Equipping remote and off-grid villages with smart grids

ATE Co’s experience with access to energy in the vulnerable urban areas of Metro Manila proves that energy always represents a significant cost – it is often the largest budget expenditure for households.

However, beyond the Metro and in the provinces, access to electricity is still not available for everyone, nor are jobs that provide regular sources of income. Living in Metro Manila versus the province represents two different realities for Filipinos: in their way of life, productive livelihood, access to amenities or services, etc. The electrification access, its reliability and cost, is also to be looked at through “provincial lenses” to find the most appropriate way to bring energy solutions in those remote areas.

© Henri Souville ©OKRA

Together with our partner, OKRA, ATE Co designed a way to reach off-grid communities by supplying clean, efficient, solar energy to remote and off-grid communities in the form of small solar grids where households can share the solar power as per their energy needs.
OKRA is an Australian solar technology company, which has won the PFAN Asia Clean Energy Financing award for most innovative and investment ready business. OKRA developed an innovative, hardware plus Software as a Service (SaaS) solution that enables the creation of decentralised 50V DC system for rural, off-grid communities. The “charge controller” is the brain of this system, which is what they provide in ATE Co’s solution.
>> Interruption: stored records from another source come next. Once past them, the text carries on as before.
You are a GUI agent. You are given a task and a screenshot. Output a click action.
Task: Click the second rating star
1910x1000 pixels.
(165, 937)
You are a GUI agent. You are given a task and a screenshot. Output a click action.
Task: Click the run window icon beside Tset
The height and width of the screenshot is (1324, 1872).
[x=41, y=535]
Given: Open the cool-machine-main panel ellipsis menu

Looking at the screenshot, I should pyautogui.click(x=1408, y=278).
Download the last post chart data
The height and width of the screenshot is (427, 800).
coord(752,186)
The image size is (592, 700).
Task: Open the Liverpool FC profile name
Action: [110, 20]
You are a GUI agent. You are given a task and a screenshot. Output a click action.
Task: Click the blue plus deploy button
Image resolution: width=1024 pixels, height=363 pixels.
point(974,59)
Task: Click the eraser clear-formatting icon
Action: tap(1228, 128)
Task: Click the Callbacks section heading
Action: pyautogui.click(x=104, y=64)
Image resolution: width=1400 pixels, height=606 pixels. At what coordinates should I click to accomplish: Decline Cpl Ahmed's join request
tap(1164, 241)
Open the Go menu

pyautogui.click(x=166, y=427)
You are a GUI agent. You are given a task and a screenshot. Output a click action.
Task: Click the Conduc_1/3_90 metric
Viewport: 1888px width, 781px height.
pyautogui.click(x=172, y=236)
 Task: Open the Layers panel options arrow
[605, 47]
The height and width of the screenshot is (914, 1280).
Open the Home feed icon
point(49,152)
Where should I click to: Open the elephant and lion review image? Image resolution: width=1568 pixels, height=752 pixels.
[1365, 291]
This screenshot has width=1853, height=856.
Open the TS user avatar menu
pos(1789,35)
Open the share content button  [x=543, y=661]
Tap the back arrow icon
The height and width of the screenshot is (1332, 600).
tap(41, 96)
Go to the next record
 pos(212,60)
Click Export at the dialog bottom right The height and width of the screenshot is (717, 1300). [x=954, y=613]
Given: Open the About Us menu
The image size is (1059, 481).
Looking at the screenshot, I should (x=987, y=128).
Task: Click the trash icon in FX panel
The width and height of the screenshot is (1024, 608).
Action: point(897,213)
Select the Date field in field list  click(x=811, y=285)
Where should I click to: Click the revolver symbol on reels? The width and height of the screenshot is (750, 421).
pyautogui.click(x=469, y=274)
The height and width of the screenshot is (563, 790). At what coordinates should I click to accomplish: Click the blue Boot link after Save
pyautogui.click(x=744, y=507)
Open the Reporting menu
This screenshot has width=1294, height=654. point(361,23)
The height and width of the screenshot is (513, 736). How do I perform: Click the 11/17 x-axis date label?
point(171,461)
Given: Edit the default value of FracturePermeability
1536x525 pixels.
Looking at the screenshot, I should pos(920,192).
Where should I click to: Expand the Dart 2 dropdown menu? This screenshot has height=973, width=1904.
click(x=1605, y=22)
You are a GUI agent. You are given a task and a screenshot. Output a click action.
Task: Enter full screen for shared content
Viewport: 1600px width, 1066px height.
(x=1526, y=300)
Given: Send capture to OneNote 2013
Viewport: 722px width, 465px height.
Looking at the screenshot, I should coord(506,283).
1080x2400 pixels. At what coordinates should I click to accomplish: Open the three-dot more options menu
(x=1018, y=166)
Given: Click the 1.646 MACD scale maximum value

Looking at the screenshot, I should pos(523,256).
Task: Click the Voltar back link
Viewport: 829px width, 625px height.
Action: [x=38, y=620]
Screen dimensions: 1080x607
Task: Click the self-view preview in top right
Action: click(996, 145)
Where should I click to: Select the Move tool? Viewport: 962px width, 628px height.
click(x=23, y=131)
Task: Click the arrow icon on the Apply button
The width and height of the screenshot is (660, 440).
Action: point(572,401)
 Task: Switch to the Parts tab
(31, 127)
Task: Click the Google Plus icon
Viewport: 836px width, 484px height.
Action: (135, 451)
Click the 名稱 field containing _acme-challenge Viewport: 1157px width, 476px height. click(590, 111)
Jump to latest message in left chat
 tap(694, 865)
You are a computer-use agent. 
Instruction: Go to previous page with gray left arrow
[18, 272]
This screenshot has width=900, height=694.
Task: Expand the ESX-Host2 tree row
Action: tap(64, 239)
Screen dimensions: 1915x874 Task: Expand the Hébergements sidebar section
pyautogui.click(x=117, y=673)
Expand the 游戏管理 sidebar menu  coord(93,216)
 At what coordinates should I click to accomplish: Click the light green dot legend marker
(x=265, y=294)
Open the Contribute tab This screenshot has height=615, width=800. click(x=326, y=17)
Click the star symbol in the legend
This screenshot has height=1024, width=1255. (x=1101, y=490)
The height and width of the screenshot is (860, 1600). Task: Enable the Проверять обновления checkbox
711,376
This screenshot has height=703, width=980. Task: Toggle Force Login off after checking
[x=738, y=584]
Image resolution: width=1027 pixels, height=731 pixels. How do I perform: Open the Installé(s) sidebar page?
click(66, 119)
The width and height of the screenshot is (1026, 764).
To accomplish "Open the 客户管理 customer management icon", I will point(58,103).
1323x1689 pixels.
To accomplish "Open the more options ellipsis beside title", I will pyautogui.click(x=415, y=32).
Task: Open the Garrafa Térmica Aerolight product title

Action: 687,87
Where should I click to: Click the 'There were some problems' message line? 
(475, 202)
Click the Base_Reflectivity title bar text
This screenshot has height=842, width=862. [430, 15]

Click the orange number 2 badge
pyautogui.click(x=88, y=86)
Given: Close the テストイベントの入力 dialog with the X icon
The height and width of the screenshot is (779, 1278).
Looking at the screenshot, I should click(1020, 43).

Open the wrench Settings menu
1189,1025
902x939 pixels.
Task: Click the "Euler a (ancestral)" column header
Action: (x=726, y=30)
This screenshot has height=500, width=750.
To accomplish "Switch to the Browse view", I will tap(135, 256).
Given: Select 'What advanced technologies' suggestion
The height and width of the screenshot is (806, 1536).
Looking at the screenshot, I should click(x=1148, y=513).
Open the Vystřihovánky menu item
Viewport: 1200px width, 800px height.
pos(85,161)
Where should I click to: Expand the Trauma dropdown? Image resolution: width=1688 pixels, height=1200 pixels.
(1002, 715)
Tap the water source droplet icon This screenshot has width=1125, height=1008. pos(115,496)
This is how it works in practice:  consider one off-grid community composed of 50 households. Each household has different energy needs, some want two lights, others want one light and two fans, and others want three lights and one refrigerator. Those energy needs result in a quantity of watts per hour that ATE Co has grouped into “packages” – ranging from 8 to 45 pesos per day. Households choose what package they need and can afford, then ATE Co designs a grid to capture the solar power. Each household has its own charge controller to save the power requested through the chosen package.

The first pilot took place in partnership with the  Quezon Province electric cooperative – QUEZELCO II – that manages the electrification plan for the province. We began installing households in October 2019 on Palasan Island, a completely unelectrified island.

This close collaboration with the electric cooperative makes the testing of new technology possible. On a long-term basis, ATE Co believes that in order to reach electrification targets in a country where the geography does not suit the standard centralized grid, creative renewable energy solutions are the answer. Smart grid is an answer.